Selection:
22. During the years leading up to December 2007, a very substantial investment was made in formalising risk models in order to be able to use those models to calculate the Bank’s capital requirements for credit and operational risk under Basel II. In this regard, this was less of a challenge for the Retail division which had several decades of data on its portfolio’s performance and which had traditionally used models extensively to make business decisions. The Corporate division had a more fundamental challenge as its lending had historically been based on assessment of the loan relationship by experienced lenders and credit committees rather than statistical modelling of the portfolio. Moving to Basel II required Corporate to carry out considerable work on its models, data and processes. Those models were developed by the divisional risk teams but had to undergo a formal approval process by the Group Credit Risk Committees and intense scrutiny by the FSA before they could be used for capital purposes. These models were then used for calculating the Bank’s capital requirements for these risks from 1 January 2008 onwards.
23. The Bank ran regular stress tests based on a macro economic stress scenario set by Group Risk and agreed with the Board. The divisions then used these macro economic inputs to calculate the likely impact on their profitability and capital. The outcome from these stress tests were then discussed with Group Risk and reported to the Board.
(6.) If, as seems to be the case, the bank became exposed to an excessive level of risk, do you think (applying hindsight if necessary) that that was because there was a decision to take that level of risk or because the true level of risk was not appreciated?
24. The Bank chose certain businesses which were known to be higher risk but where the Bank believed that the returns, even once adjusted for expected losses, justified the risk. Examples include the Integrated Finance business (which took equity stakes and lent money to leveraged businesses) or buy to let mortgages.
25. However, the losses which were sustained in the Corporate division in the second half of 2008 were substantially higher than those indicated by the stress test scenarios. The financial crisis was different in nature to the scenarios which had been modelled and was exceptional in impact especially on businesses such as leveraged buy outs and commercial real estate to which Corporate was exposed. However, even taking this into account, with the benefit of hindsight given the level of losses suffered compared to those modelled in the stress tests, I think it is fair to say that the true level of risk in certain businesses in the event of a serious crisis was not fully understood.
(7.) What risk issues did you raise whilst Group Risk Director? What consideration was given to group risk issues by the board? What actions followed? Did you assess the following: asset quality concentration; large exposures; equity participations; treasury assets; liquidity risk?
26. Two weeks after I became Group Risk Director, Northern Rock was required to seek liquidity support from the Bank of England. Thereafter, conditions were very difficult indeed, initially for funding and treasury assets then later for credit. Whilst I was Group Risk Director, risk limits were steadily reduced, early in the crisis targets for balance sheet size requiring reduced lending were set by the Group Finance Director in consultation with me and portfolio risk management for Corporate implemented. The portfolio risk management approach that was developed with Corporate risk was designed to provide more effective control of asset concentrations in that it was responsive to market conditions. These portfolio management approaches reinforced and supported further reductions in risk within Corporate from March 2008 onwards. The large exposures and equity participations were discussed at Group Risk Committees and during the crisis additional controls were established.

Problems to work on:
#1 According to the risk statement, from what date were the approved models used to calculate the Bank's capital requirements?
#2 Please write out the risk statement starting with "23. The Bank" and going on through "was not appreciated?".

Provided data:
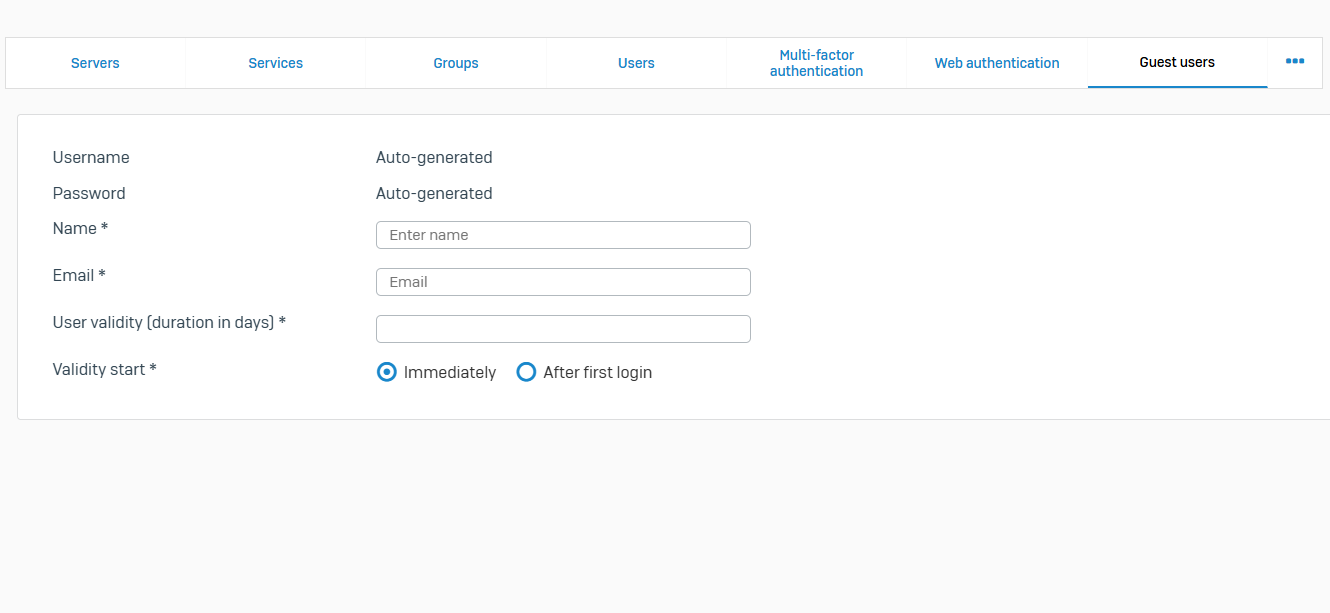This screenshot has height=613, width=1330.
Task: Choose the After first login radio button
Action: (x=526, y=372)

Responses by task:
#1 From 1 January 2008 onwards.

#2
23. The Bank ran regular stress tests based on a macro economic stress scenario set by Group Risk and agreed with the Board. The divisions then used these macro economic inputs to calculate the likely impact on their profitability and capital. The outcome from these stress tests were then discussed with Group Risk and reported to the Board.
(6.) If, as seems to be the case, the bank became exposed to an excessive level of risk, do you think (applying hindsight if necessary) that that was because there was a decision to take that level of risk or because the true level of risk was not appreciated?